Print the listing in full, with no character changed.

[Opening Provided records section]

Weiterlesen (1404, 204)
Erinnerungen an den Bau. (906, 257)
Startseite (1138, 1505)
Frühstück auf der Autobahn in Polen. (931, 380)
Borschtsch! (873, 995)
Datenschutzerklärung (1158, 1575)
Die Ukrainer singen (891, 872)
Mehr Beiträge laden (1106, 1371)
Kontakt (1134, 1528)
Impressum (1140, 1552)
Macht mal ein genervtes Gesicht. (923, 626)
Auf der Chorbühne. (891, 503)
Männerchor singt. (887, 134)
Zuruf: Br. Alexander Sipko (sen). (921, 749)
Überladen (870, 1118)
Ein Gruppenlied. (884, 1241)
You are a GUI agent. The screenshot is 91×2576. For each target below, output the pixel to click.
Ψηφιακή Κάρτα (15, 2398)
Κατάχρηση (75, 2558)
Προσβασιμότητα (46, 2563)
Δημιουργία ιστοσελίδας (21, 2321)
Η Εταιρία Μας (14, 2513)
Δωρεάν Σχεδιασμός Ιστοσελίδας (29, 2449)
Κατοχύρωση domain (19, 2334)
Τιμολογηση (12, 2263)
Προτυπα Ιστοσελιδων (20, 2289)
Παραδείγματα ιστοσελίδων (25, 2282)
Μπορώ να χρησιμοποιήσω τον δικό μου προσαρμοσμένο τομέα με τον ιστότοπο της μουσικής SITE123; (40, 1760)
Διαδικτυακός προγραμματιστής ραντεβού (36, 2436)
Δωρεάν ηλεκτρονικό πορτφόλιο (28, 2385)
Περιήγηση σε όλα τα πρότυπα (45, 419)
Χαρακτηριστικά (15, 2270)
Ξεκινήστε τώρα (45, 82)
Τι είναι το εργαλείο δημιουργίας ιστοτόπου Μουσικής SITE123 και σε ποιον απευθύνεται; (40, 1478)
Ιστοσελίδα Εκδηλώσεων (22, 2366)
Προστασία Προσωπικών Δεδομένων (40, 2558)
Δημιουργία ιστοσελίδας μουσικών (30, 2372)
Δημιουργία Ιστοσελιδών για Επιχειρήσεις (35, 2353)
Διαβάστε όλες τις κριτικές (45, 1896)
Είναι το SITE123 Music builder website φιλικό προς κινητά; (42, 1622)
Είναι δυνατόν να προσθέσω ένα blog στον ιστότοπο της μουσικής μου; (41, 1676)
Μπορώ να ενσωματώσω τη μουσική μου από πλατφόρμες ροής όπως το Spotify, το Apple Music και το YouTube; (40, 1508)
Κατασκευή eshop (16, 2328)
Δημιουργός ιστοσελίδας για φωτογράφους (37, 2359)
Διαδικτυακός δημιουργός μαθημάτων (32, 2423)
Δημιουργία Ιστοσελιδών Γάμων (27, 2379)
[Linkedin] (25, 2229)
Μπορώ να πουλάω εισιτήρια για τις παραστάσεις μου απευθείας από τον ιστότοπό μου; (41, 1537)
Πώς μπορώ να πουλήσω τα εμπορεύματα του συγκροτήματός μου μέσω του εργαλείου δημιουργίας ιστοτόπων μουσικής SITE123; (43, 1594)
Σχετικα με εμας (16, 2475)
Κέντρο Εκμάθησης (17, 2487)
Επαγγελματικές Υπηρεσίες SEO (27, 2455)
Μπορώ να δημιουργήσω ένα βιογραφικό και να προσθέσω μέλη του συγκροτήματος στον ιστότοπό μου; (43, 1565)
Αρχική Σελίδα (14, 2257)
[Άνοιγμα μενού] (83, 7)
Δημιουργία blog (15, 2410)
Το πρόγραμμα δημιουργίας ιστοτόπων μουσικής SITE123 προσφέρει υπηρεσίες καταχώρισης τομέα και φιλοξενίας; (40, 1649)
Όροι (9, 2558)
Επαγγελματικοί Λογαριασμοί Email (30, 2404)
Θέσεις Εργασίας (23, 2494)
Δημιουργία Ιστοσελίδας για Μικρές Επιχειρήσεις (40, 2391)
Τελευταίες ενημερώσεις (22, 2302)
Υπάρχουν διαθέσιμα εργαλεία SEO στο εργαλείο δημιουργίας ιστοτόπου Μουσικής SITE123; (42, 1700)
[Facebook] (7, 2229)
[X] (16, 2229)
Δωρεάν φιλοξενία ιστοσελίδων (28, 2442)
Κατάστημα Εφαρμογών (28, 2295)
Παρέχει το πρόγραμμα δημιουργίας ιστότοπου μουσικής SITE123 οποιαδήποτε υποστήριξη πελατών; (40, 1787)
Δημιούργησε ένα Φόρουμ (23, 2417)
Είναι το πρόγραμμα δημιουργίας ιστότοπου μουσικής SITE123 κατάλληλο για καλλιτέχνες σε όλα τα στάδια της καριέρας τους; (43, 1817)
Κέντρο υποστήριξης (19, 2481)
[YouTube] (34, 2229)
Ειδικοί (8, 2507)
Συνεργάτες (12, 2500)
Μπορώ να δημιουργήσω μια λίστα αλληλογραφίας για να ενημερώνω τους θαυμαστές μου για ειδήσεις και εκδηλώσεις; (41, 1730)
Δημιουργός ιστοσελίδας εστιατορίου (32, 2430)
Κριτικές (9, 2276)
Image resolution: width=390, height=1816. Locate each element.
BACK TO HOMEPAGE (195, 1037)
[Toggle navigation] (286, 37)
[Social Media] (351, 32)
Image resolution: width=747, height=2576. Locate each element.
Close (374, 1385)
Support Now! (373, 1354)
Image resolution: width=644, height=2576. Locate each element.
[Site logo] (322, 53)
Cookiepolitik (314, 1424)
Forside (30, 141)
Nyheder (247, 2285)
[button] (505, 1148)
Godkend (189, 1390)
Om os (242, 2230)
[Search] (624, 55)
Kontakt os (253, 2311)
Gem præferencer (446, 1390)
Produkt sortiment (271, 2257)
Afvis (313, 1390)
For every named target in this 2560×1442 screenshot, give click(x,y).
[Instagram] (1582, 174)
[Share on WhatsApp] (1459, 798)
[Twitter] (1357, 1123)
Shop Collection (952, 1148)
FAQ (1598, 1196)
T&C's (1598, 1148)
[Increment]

[Closing Provided records section]

[Answer]:
Weiterlesen (1404, 204)
Erinnerungen an den Bau. (906, 257)
Startseite (1138, 1505)
Frühstück auf der Autobahn in Polen. (931, 380)
Borschtsch! (873, 995)
Datenschutzerklärung (1158, 1575)
Die Ukrainer singen (891, 872)
Mehr Beiträge laden (1106, 1371)
Kontakt (1134, 1528)
Impressum (1140, 1552)
Macht mal ein genervtes Gesicht. (923, 626)
Auf der Chorbühne. (891, 503)
Männerchor singt. (887, 134)
Zuruf: Br. Alexander Sipko (sen). (921, 749)
Überladen (870, 1118)
Ein Gruppenlied. (884, 1241)
You are a GUI agent. The screenshot is 91×2576. For each target below, output the pixel to click.
Ψηφιακή Κάρτα (15, 2398)
Κατάχρηση (75, 2558)
Προσβασιμότητα (46, 2563)
Δημιουργία ιστοσελίδας (21, 2321)
Η Εταιρία Μας (14, 2513)
Δωρεάν Σχεδιασμός Ιστοσελίδας (29, 2449)
Κατοχύρωση domain (19, 2334)
Τιμολογηση (12, 2263)
Προτυπα Ιστοσελιδων (20, 2289)
Παραδείγματα ιστοσελίδων (25, 2282)
Μπορώ να χρησιμοποιήσω τον δικό μου προσαρμοσμένο τομέα με τον ιστότοπο της μουσικής SITE123; (40, 1760)
Διαδικτυακός προγραμματιστής ραντεβού (36, 2436)
Δωρεάν ηλεκτρονικό πορτφόλιο (28, 2385)
Περιήγηση σε όλα τα πρότυπα (45, 419)
Χαρακτηριστικά (15, 2270)
Ξεκινήστε τώρα (45, 82)
Τι είναι το εργαλείο δημιουργίας ιστοτόπου Μουσικής SITE123 και σε ποιον απευθύνεται; (40, 1478)
Ιστοσελίδα Εκδηλώσεων (22, 2366)
Προστασία Προσωπικών Δεδομένων (40, 2558)
Δημιουργία ιστοσελίδας μουσικών (30, 2372)
Δημιουργία Ιστοσελιδών για Επιχειρήσεις (35, 2353)
Διαβάστε όλες τις κριτικές (45, 1896)
Είναι το SITE123 Music builder website φιλικό προς κινητά; (42, 1622)
Είναι δυνατόν να προσθέσω ένα blog στον ιστότοπο της μουσικής μου; (41, 1676)
Μπορώ να ενσωματώσω τη μουσική μου από πλατφόρμες ροής όπως το Spotify, το Apple Music και το YouTube; (40, 1508)
Κατασκευή eshop (16, 2328)
Δημιουργός ιστοσελίδας για φωτογράφους (37, 2359)
Διαδικτυακός δημιουργός μαθημάτων (32, 2423)
Δημιουργία Ιστοσελιδών Γάμων (27, 2379)
[Linkedin] (25, 2229)
Μπορώ να πουλάω εισιτήρια για τις παραστάσεις μου απευθείας από τον ιστότοπό μου; (41, 1537)
Πώς μπορώ να πουλήσω τα εμπορεύματα του συγκροτήματός μου μέσω του εργαλείου δημιουργίας ιστοτόπων μουσικής SITE123; (43, 1594)
Σχετικα με εμας (16, 2475)
Κέντρο Εκμάθησης (17, 2487)
Επαγγελματικές Υπηρεσίες SEO (27, 2455)
Μπορώ να δημιουργήσω ένα βιογραφικό και να προσθέσω μέλη του συγκροτήματος στον ιστότοπό μου; (43, 1565)
Αρχική Σελίδα (14, 2257)
[Άνοιγμα μενού] (83, 7)
Δημιουργία blog (15, 2410)
Το πρόγραμμα δημιουργίας ιστοτόπων μουσικής SITE123 προσφέρει υπηρεσίες καταχώρισης τομέα και φιλοξενίας; (40, 1649)
Όροι (9, 2558)
Επαγγελματικοί Λογαριασμοί Email (30, 2404)
Θέσεις Εργασίας (23, 2494)
Δημιουργία Ιστοσελίδας για Μικρές Επιχειρήσεις (40, 2391)
Τελευταίες ενημερώσεις (22, 2302)
Υπάρχουν διαθέσιμα εργαλεία SEO στο εργαλείο δημιουργίας ιστοτόπου Μουσικής SITE123; (42, 1700)
[Facebook] (7, 2229)
[X] (16, 2229)
Δωρεάν φιλοξενία ιστοσελίδων (28, 2442)
Κατάστημα Εφαρμογών (28, 2295)
Παρέχει το πρόγραμμα δημιουργίας ιστότοπου μουσικής SITE123 οποιαδήποτε υποστήριξη πελατών; (40, 1787)
Δημιούργησε ένα Φόρουμ (23, 2417)
Είναι το πρόγραμμα δημιουργίας ιστότοπου μουσικής SITE123 κατάλληλο για καλλιτέχνες σε όλα τα στάδια της καριέρας τους; (43, 1817)
Κέντρο υποστήριξης (19, 2481)
[YouTube] (34, 2229)
Ειδικοί (8, 2507)
Συνεργάτες (12, 2500)
Μπορώ να δημιουργήσω μια λίστα αλληλογραφίας για να ενημερώνω τους θαυμαστές μου για ειδήσεις και εκδηλώσεις; (41, 1730)
Δημιουργός ιστοσελίδας εστιατορίου (32, 2430)
Κριτικές (9, 2276)
Image resolution: width=390, height=1816. Locate each element.
BACK TO HOMEPAGE (195, 1037)
[Toggle navigation] (286, 37)
[Social Media] (351, 32)
Image resolution: width=747, height=2576. Locate each element.
Close (374, 1385)
Support Now! (373, 1354)
Image resolution: width=644, height=2576. Locate each element.
[Site logo] (322, 53)
Cookiepolitik (314, 1424)
Forside (30, 141)
Nyheder (247, 2285)
[button] (505, 1148)
Godkend (189, 1390)
Om os (242, 2230)
[Search] (624, 55)
Kontakt os (253, 2311)
Gem præferencer (446, 1390)
Produkt sortiment (271, 2257)
Afvis (313, 1390)
For every named target in this 2560×1442 screenshot, give click(x,y).
[Instagram] (1582, 174)
[Share on WhatsApp] (1459, 798)
[Twitter] (1357, 1123)
Shop Collection (952, 1148)
FAQ (1598, 1196)
T&C's (1598, 1148)
[Increment]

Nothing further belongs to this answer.